1月
27日
2010

結束が県を動かす力に

Category: 社説



美ぎ島・美しゃ市町村会が始動

■初の先島市町村連合
 昨年暮れ、宮古・八重山両圏域が抱える共通の課題を調査研究し、解決を図ろうと両圏域の全5市町村長で構成する「美(か)ぎ島・美(かい)しゃ市町村会」が設立された。そしてさっそく年明けの今月14日、同市町村長らが県と県議会を訪れ、仲井真弘多知事と高嶺善伸県議会議長に会の設立を報告するととともに、離島振興策の拡充強化を要請。さらに国の沖縄総合事務局にも同様の支援を訴えた。

 今までお隣同士でなぜこういう組織ができなかったのかが不思議だが、遅ればせながらも宮古・八重山の市町村が初めて連合組織を作り、結束して課題解決に当たることになったのは喜ばしいことであり、今後の活動を大いに期待したい。
 確かにこれまで宮古、八重山はスポーツなど民間の交流は多いものの、行政レベルの連合組織設立は今回が初めてであり、その意義は大きい。
 名称は「先島」が沖縄本島中心の視点であるとして、「美しい島」を宮古の「美ぎ島」、八重山の「美しゃ」の方言で命名したようだ。

■情報交換を密に
 今回連合組織として初めて県に要請したのは、▽東アジア圏域と先島圏域との人的・物的交流の推進▽有村産業倒産後途絶えている旅客航路の強化と整備▽ひっ迫する離島医療対策の抜本拡充強化▽離島における環境対策の強化▽観光振興策の強化など6項目。県が本年度中に策定予定の「21世紀ビジョン」に盛り込むことを求めた。

 同会では毎年5月に総会を開き、県や国に要請行動を行うことになっているが、会として何をすべきか共通課題を掘り起こし、地道にしっかりと圏域の振興が図れる活動を求めたい。
 こうした組織はなかなか船出は勇ましいが、結構中だるみになりがちなのもまた事実だ。3市町で構成される八重山広域圏事務組合も一時、解散が論じられたほどであり、有名無実化しないためにもしっかりと着実に成果を上げていくべきだろう。そのためにも両圏域が情報交換を密にすべきだ。

■大きい結束の力
 八重山出身の高嶺県議会議長が言うように、「離島が束になってかかることで県や国を動かす力となり、それによって離島の諸問題も解決が図れる」ものであり、そういう意味では沖縄本島周辺の離島もすべて網羅しての「離島大連合」があってもよい。
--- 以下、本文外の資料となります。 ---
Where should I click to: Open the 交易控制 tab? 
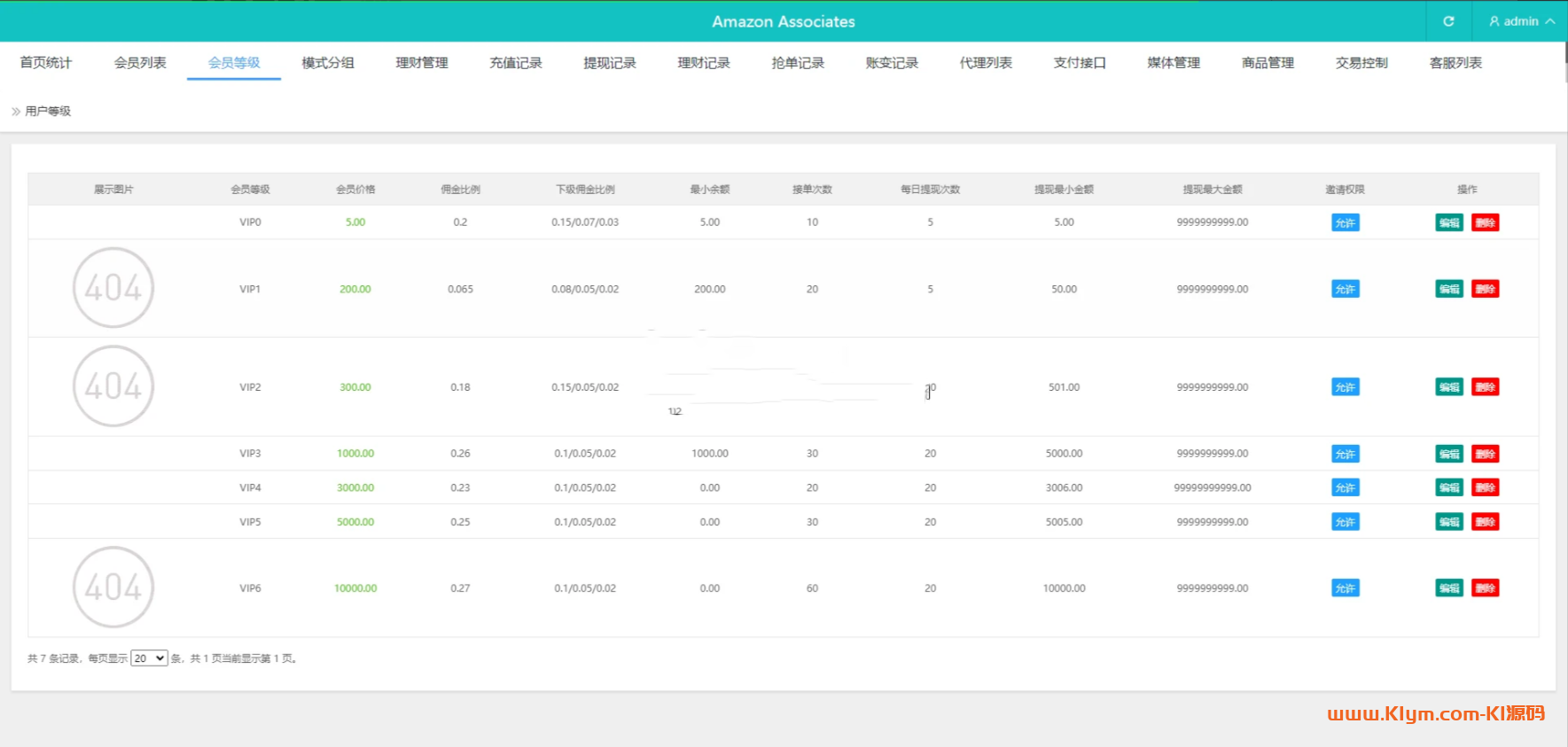[x=1361, y=63]
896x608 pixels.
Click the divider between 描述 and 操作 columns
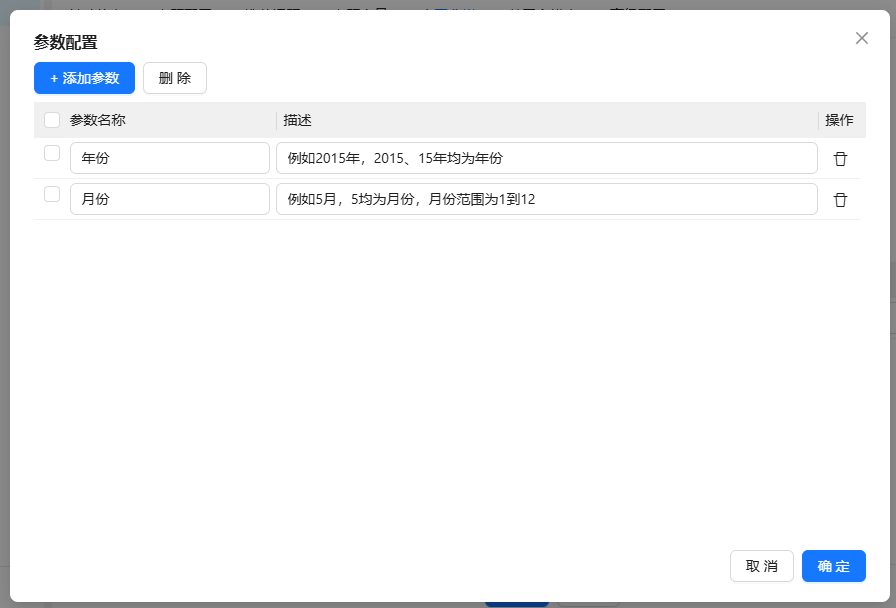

 時代は地方分権、道州制に向かっている。財政もますます厳しくなる一方であり、宮古、八重山の離島経済を支えてきた公共事業も先細りだ。八重山でいえば新石垣空港完成後の大型プロジェクトは見えない。宮古も伊良部架橋のあとはどうなるのか。それだけに共に知恵と結束が必要だ。
 国防や国土保全に離島の役割を重視した「海洋基本法」をどう宮古、八重山の振興に生かすか、知恵の出しどころだ。安定的な医師確保のために琉球大学に両圏域出身者の入学枠確保も統一して取り組むべき課題だろう。

 宮古は伊良部島が普天間飛行場の移設候補に挙がっているが、これは両圏域が統一して反対行動に取り組めないものか。有村産業の倒産後旅客船が途絶えた経済的損失も大きい。国の支援を受けて先島航路を再開させ、観光面で両地域の良さを生かした船舶での周遊プランがあってもよい。
 両地域の課題は多いし、お隣さん同士が連携しての連合組織ができて本当によかったといわれる、そんな活動・成果を期待したい。